* [Action item] Go to the line holding "Click the gray backdrop right of the post" in the entries below and write out exactly every line down to and including the line holding "Given: Tap the 12 % battery percentage".

(Beginning of Data extract)

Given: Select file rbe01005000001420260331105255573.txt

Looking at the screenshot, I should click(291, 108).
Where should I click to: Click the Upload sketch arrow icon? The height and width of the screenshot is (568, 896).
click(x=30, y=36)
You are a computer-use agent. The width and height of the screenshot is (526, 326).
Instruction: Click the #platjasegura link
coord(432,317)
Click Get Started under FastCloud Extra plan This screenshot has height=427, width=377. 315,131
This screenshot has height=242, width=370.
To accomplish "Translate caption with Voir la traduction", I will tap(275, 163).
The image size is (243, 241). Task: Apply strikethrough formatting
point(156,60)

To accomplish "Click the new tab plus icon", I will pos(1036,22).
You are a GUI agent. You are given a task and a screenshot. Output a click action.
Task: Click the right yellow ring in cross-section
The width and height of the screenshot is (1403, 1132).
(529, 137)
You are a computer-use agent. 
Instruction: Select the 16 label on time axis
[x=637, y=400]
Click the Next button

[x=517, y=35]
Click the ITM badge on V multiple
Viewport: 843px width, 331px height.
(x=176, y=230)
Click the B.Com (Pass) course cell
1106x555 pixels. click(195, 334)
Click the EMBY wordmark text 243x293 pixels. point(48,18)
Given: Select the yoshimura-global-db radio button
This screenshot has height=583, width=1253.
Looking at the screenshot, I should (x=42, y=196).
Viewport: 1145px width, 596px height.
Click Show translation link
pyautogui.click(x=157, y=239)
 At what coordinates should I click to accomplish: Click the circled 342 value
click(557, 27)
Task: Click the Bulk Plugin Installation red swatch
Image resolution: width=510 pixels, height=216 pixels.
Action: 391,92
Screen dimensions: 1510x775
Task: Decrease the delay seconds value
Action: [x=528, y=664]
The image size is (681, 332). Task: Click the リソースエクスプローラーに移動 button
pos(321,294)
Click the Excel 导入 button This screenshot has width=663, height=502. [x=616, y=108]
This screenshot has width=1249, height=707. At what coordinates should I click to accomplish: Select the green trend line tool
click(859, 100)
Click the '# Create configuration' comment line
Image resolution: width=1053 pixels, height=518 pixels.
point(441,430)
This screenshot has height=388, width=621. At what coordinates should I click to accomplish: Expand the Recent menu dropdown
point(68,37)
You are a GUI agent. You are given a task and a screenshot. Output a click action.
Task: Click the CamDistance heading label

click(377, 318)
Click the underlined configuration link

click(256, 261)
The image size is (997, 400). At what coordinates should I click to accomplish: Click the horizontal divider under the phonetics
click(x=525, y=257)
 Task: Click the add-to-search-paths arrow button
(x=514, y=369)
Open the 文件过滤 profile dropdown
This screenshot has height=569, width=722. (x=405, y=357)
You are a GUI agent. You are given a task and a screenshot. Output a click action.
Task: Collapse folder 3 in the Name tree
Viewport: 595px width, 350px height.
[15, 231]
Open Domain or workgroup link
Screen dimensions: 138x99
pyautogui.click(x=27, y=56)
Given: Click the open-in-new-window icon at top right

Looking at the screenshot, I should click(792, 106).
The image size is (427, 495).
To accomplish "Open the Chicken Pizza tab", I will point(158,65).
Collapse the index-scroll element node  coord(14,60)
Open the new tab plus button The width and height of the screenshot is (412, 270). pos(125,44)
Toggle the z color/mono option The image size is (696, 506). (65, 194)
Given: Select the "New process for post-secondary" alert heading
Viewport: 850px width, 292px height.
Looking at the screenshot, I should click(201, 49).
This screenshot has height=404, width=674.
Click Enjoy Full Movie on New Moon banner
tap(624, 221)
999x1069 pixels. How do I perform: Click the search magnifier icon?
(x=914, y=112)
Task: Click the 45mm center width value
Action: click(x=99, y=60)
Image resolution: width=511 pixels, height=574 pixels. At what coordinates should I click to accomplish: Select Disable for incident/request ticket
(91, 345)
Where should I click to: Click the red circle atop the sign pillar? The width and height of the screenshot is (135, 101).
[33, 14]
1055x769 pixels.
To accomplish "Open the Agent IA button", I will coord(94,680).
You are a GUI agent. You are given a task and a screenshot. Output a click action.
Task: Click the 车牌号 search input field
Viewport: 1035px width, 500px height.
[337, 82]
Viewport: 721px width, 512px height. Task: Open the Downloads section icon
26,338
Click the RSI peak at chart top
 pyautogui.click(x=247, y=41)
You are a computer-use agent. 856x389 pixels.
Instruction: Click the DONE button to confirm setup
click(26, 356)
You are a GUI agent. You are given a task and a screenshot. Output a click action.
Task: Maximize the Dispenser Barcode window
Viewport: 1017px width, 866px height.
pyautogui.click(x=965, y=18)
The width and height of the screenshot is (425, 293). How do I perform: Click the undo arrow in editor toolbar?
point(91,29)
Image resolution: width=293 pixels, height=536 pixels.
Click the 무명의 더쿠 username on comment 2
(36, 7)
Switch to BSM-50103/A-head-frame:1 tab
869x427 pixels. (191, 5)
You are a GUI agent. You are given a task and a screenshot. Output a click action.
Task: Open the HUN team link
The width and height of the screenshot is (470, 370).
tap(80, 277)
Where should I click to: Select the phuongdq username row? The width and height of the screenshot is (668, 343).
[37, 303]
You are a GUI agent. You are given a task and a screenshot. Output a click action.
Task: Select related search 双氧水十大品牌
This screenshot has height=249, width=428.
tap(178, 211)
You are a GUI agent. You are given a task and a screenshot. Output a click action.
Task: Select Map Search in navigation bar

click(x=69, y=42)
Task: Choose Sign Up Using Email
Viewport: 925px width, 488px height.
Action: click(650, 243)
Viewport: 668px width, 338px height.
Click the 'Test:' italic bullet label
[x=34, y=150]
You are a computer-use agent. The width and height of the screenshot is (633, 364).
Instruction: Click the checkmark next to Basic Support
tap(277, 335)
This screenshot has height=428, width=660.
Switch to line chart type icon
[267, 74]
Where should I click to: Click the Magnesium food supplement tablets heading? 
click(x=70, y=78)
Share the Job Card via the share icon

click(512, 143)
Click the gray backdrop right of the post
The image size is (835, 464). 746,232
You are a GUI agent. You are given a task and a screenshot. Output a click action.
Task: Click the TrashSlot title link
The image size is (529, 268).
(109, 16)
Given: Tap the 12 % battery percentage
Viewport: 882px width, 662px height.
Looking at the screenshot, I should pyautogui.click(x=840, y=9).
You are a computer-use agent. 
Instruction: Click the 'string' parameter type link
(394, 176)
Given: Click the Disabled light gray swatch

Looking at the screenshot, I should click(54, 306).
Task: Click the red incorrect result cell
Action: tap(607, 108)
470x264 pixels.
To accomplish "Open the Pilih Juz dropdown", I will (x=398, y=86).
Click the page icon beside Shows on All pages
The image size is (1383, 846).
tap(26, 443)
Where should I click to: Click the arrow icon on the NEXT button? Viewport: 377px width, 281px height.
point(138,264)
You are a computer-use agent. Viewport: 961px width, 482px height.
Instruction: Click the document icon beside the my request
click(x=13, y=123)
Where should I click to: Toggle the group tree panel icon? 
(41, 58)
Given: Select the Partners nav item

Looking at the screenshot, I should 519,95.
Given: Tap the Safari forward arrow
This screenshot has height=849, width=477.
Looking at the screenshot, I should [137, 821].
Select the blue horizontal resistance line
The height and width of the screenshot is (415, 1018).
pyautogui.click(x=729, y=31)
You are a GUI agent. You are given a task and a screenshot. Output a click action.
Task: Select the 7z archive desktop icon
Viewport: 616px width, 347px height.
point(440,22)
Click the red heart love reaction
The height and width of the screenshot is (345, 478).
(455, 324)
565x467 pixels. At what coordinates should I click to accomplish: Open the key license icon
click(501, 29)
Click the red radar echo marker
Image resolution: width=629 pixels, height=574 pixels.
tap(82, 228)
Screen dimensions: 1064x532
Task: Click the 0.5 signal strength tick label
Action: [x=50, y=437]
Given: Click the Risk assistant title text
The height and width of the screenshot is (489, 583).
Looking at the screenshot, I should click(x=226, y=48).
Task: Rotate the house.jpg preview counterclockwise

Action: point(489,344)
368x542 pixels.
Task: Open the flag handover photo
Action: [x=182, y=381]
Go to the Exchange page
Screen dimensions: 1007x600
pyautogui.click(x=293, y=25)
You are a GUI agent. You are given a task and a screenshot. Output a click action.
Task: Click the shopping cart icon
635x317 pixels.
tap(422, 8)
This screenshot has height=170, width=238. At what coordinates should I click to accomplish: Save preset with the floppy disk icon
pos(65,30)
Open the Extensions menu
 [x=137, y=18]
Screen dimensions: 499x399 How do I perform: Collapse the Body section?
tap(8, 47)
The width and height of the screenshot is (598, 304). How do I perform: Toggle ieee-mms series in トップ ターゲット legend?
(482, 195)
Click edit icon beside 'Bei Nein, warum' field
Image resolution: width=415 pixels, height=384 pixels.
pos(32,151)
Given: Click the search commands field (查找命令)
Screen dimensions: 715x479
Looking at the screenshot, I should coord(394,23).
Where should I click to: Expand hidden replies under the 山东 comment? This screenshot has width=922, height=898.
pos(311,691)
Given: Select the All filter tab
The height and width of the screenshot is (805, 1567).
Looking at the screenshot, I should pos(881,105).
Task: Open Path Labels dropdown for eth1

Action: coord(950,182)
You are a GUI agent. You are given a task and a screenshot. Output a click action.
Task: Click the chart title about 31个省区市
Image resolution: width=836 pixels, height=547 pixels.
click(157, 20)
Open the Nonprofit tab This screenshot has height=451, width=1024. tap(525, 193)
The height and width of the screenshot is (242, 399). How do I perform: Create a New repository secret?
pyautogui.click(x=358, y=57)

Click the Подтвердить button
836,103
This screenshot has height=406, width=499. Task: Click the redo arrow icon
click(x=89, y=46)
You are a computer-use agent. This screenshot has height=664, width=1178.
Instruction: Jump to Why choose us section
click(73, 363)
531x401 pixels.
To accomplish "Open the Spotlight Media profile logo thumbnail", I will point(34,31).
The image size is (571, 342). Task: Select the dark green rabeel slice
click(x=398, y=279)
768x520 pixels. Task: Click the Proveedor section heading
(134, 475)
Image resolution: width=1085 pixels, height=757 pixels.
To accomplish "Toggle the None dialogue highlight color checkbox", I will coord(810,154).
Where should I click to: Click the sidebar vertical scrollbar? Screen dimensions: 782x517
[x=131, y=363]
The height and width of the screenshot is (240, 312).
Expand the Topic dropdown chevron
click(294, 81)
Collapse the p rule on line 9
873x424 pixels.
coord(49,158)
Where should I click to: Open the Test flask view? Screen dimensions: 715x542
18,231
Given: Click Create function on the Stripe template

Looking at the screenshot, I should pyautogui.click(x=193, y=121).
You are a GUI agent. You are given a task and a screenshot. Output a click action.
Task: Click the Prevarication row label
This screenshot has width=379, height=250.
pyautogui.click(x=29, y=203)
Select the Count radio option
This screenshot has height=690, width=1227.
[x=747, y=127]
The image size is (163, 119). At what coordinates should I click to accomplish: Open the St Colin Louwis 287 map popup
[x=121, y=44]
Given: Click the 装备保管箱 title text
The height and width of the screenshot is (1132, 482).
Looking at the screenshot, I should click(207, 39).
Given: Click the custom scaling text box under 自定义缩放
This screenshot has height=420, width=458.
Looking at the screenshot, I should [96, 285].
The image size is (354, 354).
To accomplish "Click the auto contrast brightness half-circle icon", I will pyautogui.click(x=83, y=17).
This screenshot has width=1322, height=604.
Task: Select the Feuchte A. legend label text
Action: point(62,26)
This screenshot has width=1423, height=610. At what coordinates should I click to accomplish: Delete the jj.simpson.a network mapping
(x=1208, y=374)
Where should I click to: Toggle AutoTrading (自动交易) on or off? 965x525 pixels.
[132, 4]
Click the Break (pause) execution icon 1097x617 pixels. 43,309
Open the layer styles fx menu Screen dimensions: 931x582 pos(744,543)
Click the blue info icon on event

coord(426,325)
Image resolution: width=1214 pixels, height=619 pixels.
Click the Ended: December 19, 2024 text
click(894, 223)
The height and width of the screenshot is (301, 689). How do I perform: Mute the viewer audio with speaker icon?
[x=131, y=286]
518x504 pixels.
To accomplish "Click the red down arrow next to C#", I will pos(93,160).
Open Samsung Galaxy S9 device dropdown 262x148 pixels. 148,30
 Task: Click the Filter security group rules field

(End of Data extract)

* [Problem solution]
Click the gray backdrop right of the post
The image size is (835, 464). 746,232
You are a GUI agent. You are given a task and a screenshot. Output a click action.
Task: Click the TrashSlot title link
The image size is (529, 268).
(109, 16)
Given: Tap the 12 % battery percentage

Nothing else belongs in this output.